Born: June 8th, 1894
Died: August 18th, 1942
Country of origin: Czech Republic
Suite for Chamber Orchetra
August 1st, 2015 | Zehntscheune - Freden - Germany
September 6th, 2015 | Klosterkirche - Traunstein - Germany
Art is intrinsically the expression of heightened human longing, and the work of art per se is the explosion of heightened feelings. Absolute art is revolution. (Erwin Schulhoff)
Erwin Schulhoff was born in Prague on 8 June 1894. Thanks to a letter of recommendation by Antonín Dvořák, he was accepted as a piano pupil at the Prague Conservatory at the early age of ten. He continued his studies in 1906 in Vienna (with Willy Thern), in 1908 in Leipzig (piano with Robert Teichmüller, music theory with Stephan Krehl and composition with Max Reger) and in 1911 in Cologne (with Lazzaro Uzielli, Carl Friedberg, Franz Bölsche, Ewald Sträßer and Fritz Steinbach). After his military service in the Austrian Army during the war, he was resident in Germany until 1924. This was where his interest was particularly aroused by the radical direction taken by the avant-garde: Dadaism and jazz, but he additionally absorbed influences from Impressionism, Expressionism and Neo-Classicism. He also struck up a lively correspondence with Alban Berg. The brilliant pianist Schulhoff was considered as a specialist of Alois Hába’s quarter-tone music. On his return to Prague, Schulhoff became the successor of Max Brod as the music critic of the newspaper Prager Abendblatt. After 1933, he was unable to continue his career in Germany due to his Communist convictions (he had for example set the Communist Manifesto to music) and also his Jewish roots. The planned first performance of the opera Flammen in Berlin was cancelled. During the 1930s, Schulhoff underwent an artistic transformation; his symphonic jazz compositions were superseded by symphonies in the style of Social Realism. This stood in sharp contrast to his activities as a jazz pianist for Prague radio in Ostrava. In 1941 Schulhoff acquired Soviet citizenship. The German declaration of war with the Soviet Union meant that he was now categorised as being a citizen of an enemy nation. He was initially interned in Prague on 23 June 1941 and subsequently deported to the concentration camp Wülzburg near Weißenburg in Bavaria where he died of tuberculosis on 18 August 1942.
The general rediscovery of the Prague composer began in 1988 with Gidon Kremer’s recordings of his chamber music works. Compositions such as 5 Stücke (1923), the Divertimento for string quartet (1914) and a variety of Sonatas for various instruments demonstrate Schulhoff’s great imaginativeness for the tonal characteristics of individual instruments. The composer’s enthusiasm for aspects of the grotesque, satire and Dadaism particularly comes to the fore in his smaller scale works. Schulhoff sets texts by the Dadaist lyricist Hans Arp in Die Wolkenpumpe for baritone, four wind instruments and percussion (1922). In Bassnachtigall, three pieces for contra-bassoon also dating from 1922, the composer added his own text in the provocative form which was customary in the infamously chaotic Dada concerts: “The spark of the gods can be present in both a liver sausage and a contra-bassoon.”

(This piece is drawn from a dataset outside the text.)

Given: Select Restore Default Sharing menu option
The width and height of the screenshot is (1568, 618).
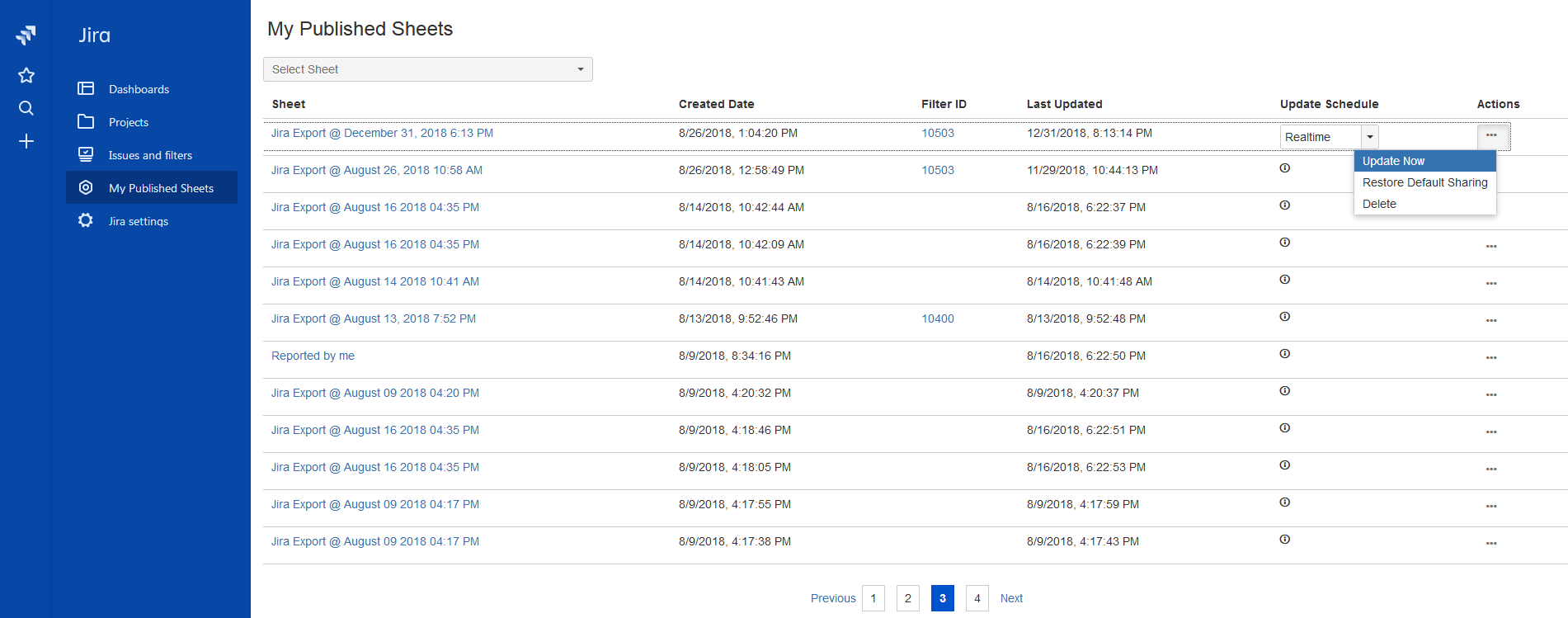Looking at the screenshot, I should [1424, 182].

Schulhoff was one of the first composers to recognise the potential of dance music forms influenced by jazz within the realms of classical music. Compositions such as the jazz oratorio H.M.S. Royal Oaks (1930), the Hot Sonata for alto saxophone and piano (1930) and the grotesque dance Die Mondsüchtige (1925) with movement titles including Ragtime, Tango, Shimmy and Jazz which were provocative for their time, are now counted among the composer’s best known works. Schulhoff’s opera Flammen (1929/32) on the other hand displays a serious composer who is also capable of larger-scale forms. In this Mozart homage with a difference with a libretto by Max Brod, Don Juan becomes a victim of his own desires: the musical structure develops between the dualistic poles of man and woman, life and death and hope and resignation.
In 1913, Schulhoff was awarded the Wüllner Prize for excellence in his musical studies. He was also the recipient of the Felix Mendelssohn Prize on two occasions: 1913 as pianist and 1918 as composer.